*CHECK YOUR UNDERSTANDING*:
1. In the passage on purifying the borohydride-trapping protein, rewrite the stretch from "Protein purification of" through "amino acid sequence.", substituting "silver stain" for "Coomassie Blue".
2. Decide whether each statement agrees with the passage on purifying the borohydride-trapping protein. Answer yes or no for each, and quote the words from the passage that settle it.
(a) The molecular weight of the trapping-active protein was estimated to be about 30 kDa.
(b) Proteins from each purification step were separated by 10% SDS–PAGE.
(c) The KsgA protein has 273 amino acid residues.
3. List every purification step that the passage on purifying the borohydride-trapping protein assigns to lanes 3 through 7.
##### READING TEXT #####
Protein purification of the sodium borohydride trapping-active protein. The borohydride-trapping active protein was purified from E. coli mutM nth nei mutant extract by standard chromatography techniques. Proteins from each purification step were separated by 12% SDS–PAGE and stained with Coomassie Blue. Lanes 1 and 8, molecular weight marker; Lane 2, crude extract; lane 3, Hi-Trap SP; lane 4, Hi-Trap Heparin; lane 5, HiTrap-Blue; lane 6, Hydroxyapatite; lane 7, Resource S. The arrow indicates the band for the candidate protein (trapping-active) used for determination of the N-terminal amino acid sequence.
Comparing the size of the trapped complex with that of known DNA glycosylases such as MutM and Nth, we estimated the molecular weight of the trapping-active protein to be about 30 kDa (lane 7, indicated as arrow in Figure 2). We isolated the protein band from the gel and determined the sequence of the N-terminal amino acids, which were NNRV-QGHLA. This sequence aligned with that of a polypeptide starting at the second codon of the E. coli ksgA gene (NNRVHQGHLA) (34,35). The KsgA protein has 273 amino acid residues with a molecular weight 30.4 kDa (34–37).
##### RECORD EXTRACTS #####
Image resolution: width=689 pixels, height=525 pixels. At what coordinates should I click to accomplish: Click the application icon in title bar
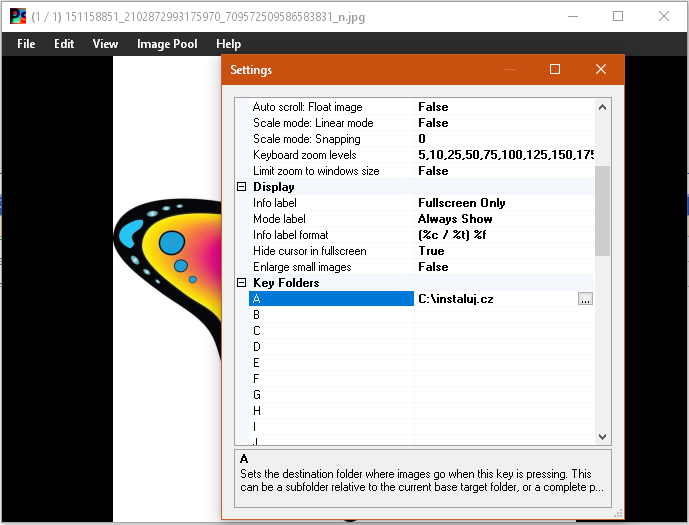(x=18, y=16)
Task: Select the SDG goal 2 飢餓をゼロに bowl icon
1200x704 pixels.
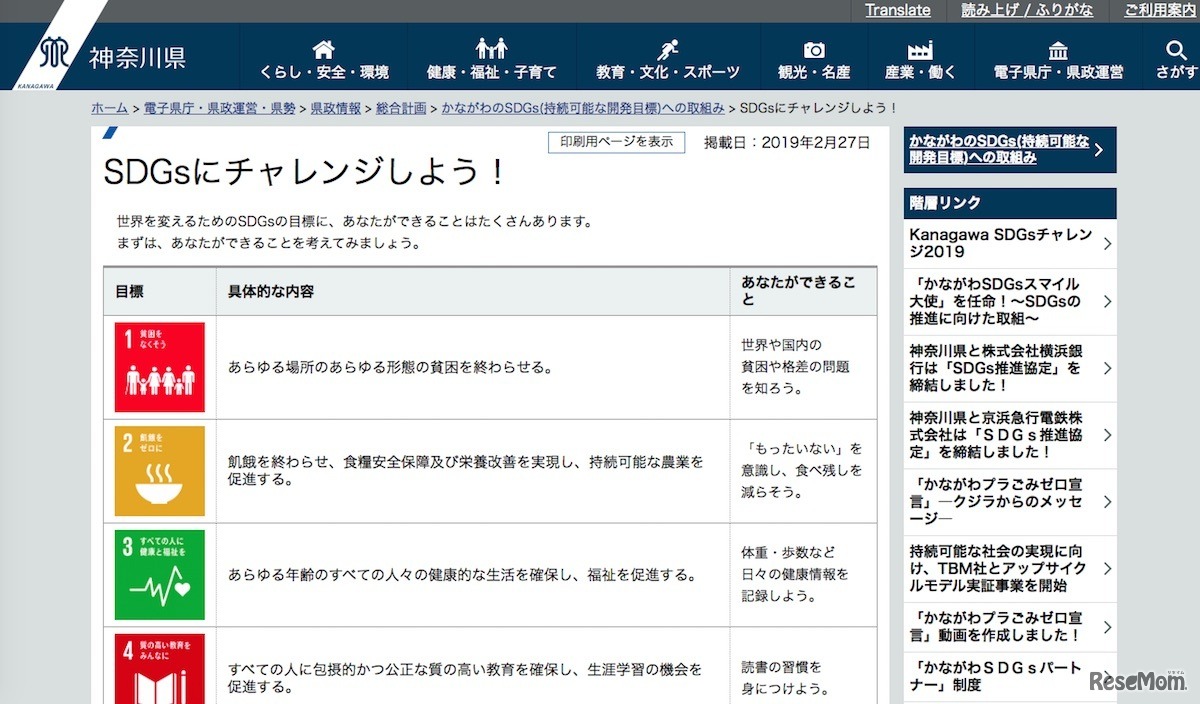Action: tap(158, 471)
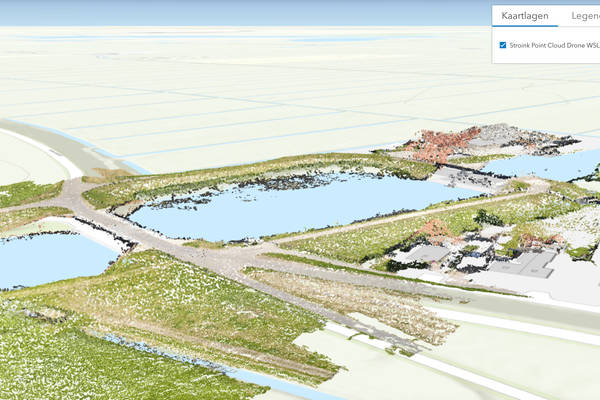Click the empty white panel area below the layer
This screenshot has width=600, height=400.
tap(545, 58)
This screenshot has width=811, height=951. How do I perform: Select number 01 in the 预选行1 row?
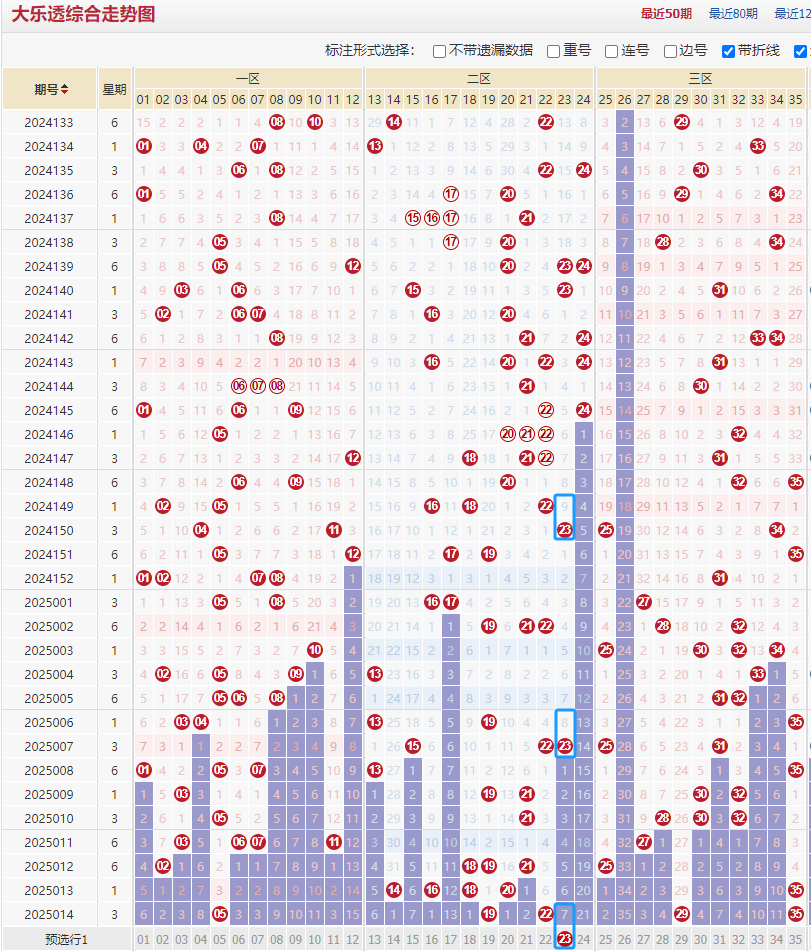[x=144, y=938]
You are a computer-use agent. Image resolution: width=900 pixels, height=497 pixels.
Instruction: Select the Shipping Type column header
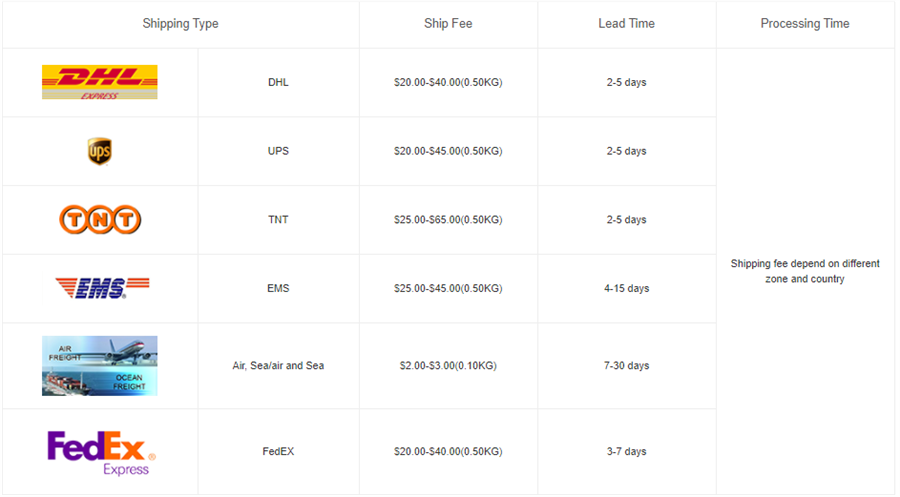(180, 24)
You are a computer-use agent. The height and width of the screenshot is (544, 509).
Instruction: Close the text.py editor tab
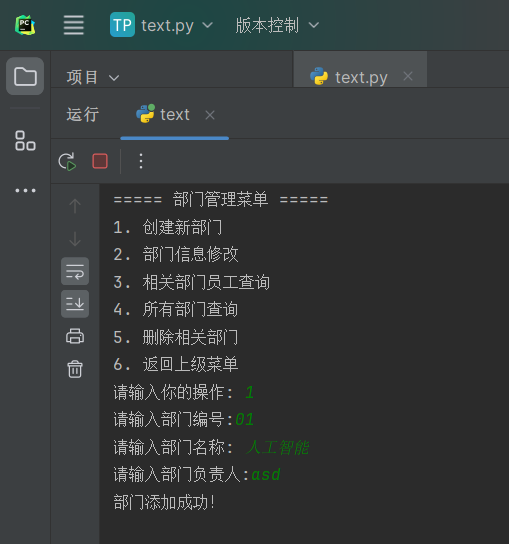408,76
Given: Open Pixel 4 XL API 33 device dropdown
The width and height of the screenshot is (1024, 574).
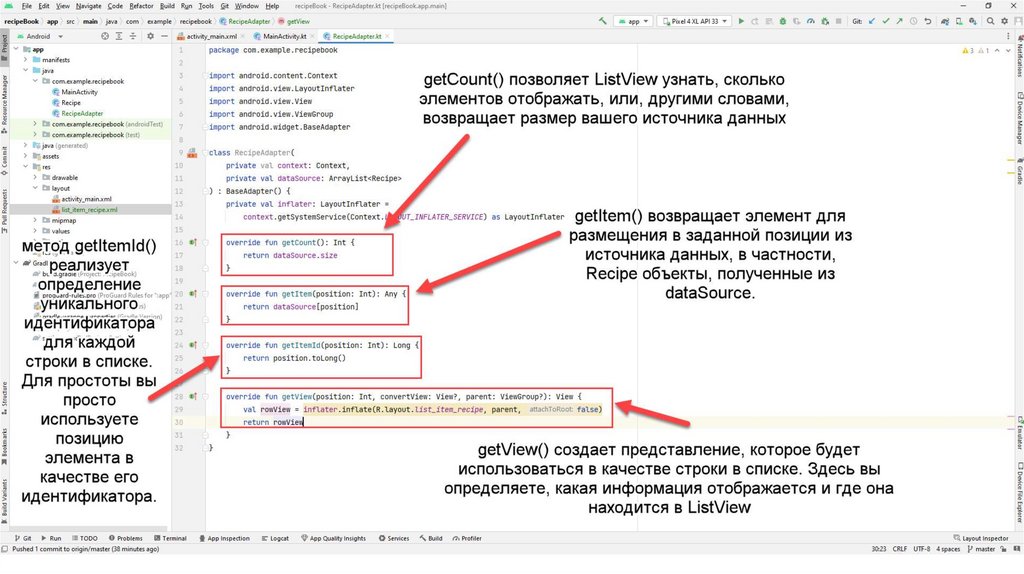Looking at the screenshot, I should 694,20.
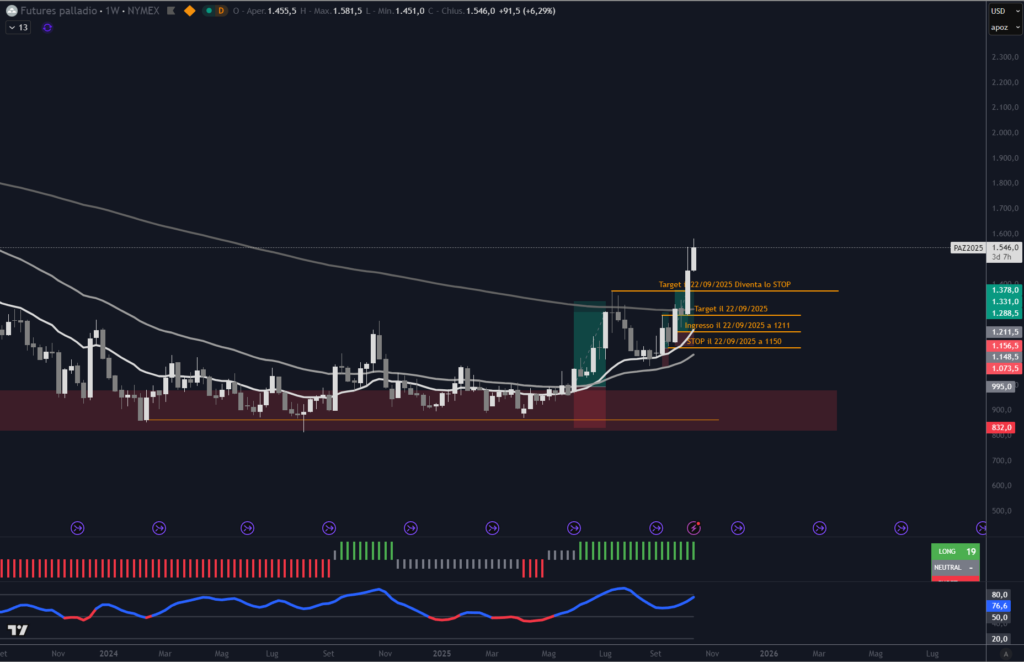This screenshot has height=662, width=1024.
Task: Open the apoz price scale dropdown
Action: [997, 27]
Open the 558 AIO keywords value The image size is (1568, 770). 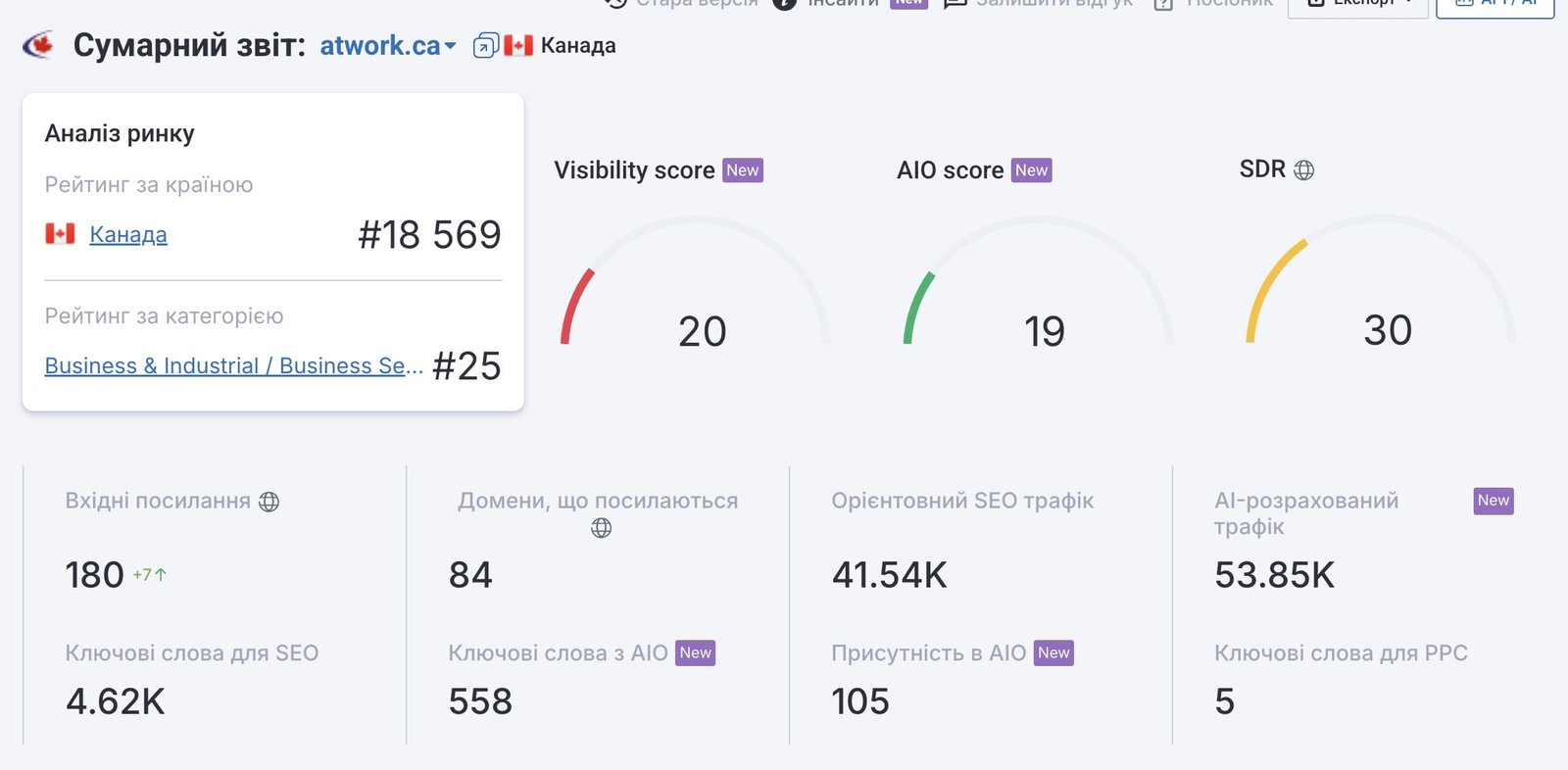480,701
#####
*SOLVED PROBLEMS*:
1.
Protein purification of the sodium borohydride trapping-active protein. The borohydride-trapping active protein was purified from E. coli mutM nth nei mutant extract by standard chromatography techniques. Proteins from each purification step were separated by 12% SDS–PAGE and stained with silver stain. Lanes 1 and 8, molecular weight marker; Lane 2, crude extract; lane 3, Hi-Trap SP; lane 4, Hi-Trap Heparin; lane 5, HiTrap-Blue; lane 6, Hydroxyapatite; lane 7, Resource S. The arrow indicates the band for the candidate protein (trapping-active) used for determination of the N-terminal amino acid sequence.

2.
(a) Yes: "we estimated the molecular weight of the trapping-active protein to be about 30 kDa"
(b) No: "separated by 12% SDS–PAGE"
(c) Yes: "The KsgA protein has 273 amino acid residues"

3.
Hi-Trap SP (lane 3)
Hi-Trap Heparin (lane 4)
HiTrap-Blue (lane 5)
Hydroxyapatite (lane 6)
Resource S (lane 7)